Без слез смотреть невозможно.
Дальше – больше.
Проводят генетическую экспертизу и объявляют ее результаты прямо на программе. Выясняется, что ни одна из матерей, на самом деле, не имеет отношение к парализованному парню.
У меня вопрос: зачем было посылать женщин в Турцию, все это снимать на пленку? Не проще ли было провести для начала генетическую экспертизу, дабы не оглашать результаты прилюдно?
Или рейтинг не позволяет?
Я вспоминаю по этому поводу старый итальянский фильм про мафию. Там хорошего следователя убивают, и гроб с его телом отправляют на родину. И вот стоят два прожженных его коллеги, смотрят на эту церемонию, и один другому говорит:
– Понимаешь, знавал я одного парня, который на ресницах выцарапал слово «дерьмо». Так вот, когда он видел таких как мы, он закрывал глаза.
Не знаю почему, но после этой программы, мне тоже захотелось прикрыть глаза…
16. Не хочется ерничать, но…
…Не хочется ерничать, все-таки 25 лет выходит «Аншлаг».Большая группа людей работает над этой программой, не считая артистов.

» Предоставленные записи:
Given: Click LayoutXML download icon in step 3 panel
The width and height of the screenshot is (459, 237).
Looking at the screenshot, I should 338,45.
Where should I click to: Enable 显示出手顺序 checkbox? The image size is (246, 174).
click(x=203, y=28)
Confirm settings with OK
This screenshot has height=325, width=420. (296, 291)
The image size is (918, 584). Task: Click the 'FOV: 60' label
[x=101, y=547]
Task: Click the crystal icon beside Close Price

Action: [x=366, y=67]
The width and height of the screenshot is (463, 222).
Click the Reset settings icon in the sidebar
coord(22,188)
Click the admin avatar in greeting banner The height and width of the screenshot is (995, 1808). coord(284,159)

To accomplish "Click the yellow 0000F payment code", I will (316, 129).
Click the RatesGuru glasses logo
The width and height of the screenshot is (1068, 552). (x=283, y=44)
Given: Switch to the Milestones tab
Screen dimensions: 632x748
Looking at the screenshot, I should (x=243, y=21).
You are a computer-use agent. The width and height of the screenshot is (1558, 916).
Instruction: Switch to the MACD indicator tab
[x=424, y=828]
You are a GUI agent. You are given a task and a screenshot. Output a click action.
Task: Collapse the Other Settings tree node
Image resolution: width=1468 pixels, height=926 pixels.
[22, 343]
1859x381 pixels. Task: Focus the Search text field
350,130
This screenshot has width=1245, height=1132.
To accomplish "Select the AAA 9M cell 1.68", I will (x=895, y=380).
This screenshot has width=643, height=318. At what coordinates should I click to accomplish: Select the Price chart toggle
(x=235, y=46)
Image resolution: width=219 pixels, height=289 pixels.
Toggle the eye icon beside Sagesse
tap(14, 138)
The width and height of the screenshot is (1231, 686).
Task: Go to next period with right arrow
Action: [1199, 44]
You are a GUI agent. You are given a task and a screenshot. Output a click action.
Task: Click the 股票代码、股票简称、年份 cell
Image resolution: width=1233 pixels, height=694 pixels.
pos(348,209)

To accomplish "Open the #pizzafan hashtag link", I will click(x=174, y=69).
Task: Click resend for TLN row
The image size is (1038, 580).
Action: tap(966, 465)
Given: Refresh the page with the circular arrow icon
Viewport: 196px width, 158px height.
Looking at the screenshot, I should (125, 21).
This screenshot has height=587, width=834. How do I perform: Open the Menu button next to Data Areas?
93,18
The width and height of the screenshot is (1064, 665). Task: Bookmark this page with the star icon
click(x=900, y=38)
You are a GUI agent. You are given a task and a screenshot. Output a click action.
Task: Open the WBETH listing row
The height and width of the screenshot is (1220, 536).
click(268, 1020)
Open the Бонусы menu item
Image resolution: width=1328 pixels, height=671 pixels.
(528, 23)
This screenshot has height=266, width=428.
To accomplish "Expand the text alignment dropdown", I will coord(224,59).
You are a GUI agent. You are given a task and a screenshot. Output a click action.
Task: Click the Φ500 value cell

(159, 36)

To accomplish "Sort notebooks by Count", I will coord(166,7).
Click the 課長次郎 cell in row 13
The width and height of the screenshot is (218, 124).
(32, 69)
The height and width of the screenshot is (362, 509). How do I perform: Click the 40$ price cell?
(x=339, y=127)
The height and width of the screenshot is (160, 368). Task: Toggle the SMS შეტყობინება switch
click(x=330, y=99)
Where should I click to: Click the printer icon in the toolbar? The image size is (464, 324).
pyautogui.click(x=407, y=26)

» Ваша задача:
Пожалуйста, продолжите текст о телепередачах, начав сразу после его последнего предложения. Записи никак не связаны с текстом о телепередачах.

» Ожидаемый ответ:
Но, вот, выходят на сцену мега-звезды и просто звезды, поздравляют Дубовицкую, и не могу понять: то ли они действительно над ней издеваются, то ли это такая странная, завуалированная форма надоевшего отбывания «наказания» и «аншлаговской повинности».
И смех звучит заранее записанный, порой даже не дожидаясь поданной реплики.
Грустно…
17. Какая разница между Магомаевым и Ваенгой?
Смотрел телесюжет, посвященный Муслиму Магомаеву.И вдруг подумал (не смейтесь): а какая разница между Магомаевым и той же (прости Господи) Ваенгой?
И вот, что я надумал.
Да, Ваенга действительно собирает стадионы, как в свое время Муслим; и значит, сегодня она потребна публике («какое время на дворе – таков Мессия», А. Вознесенский).
Но…
При всем уважении к поклонникам певицы, хочу заметить, что на месте Ванги мог быть кто угодно.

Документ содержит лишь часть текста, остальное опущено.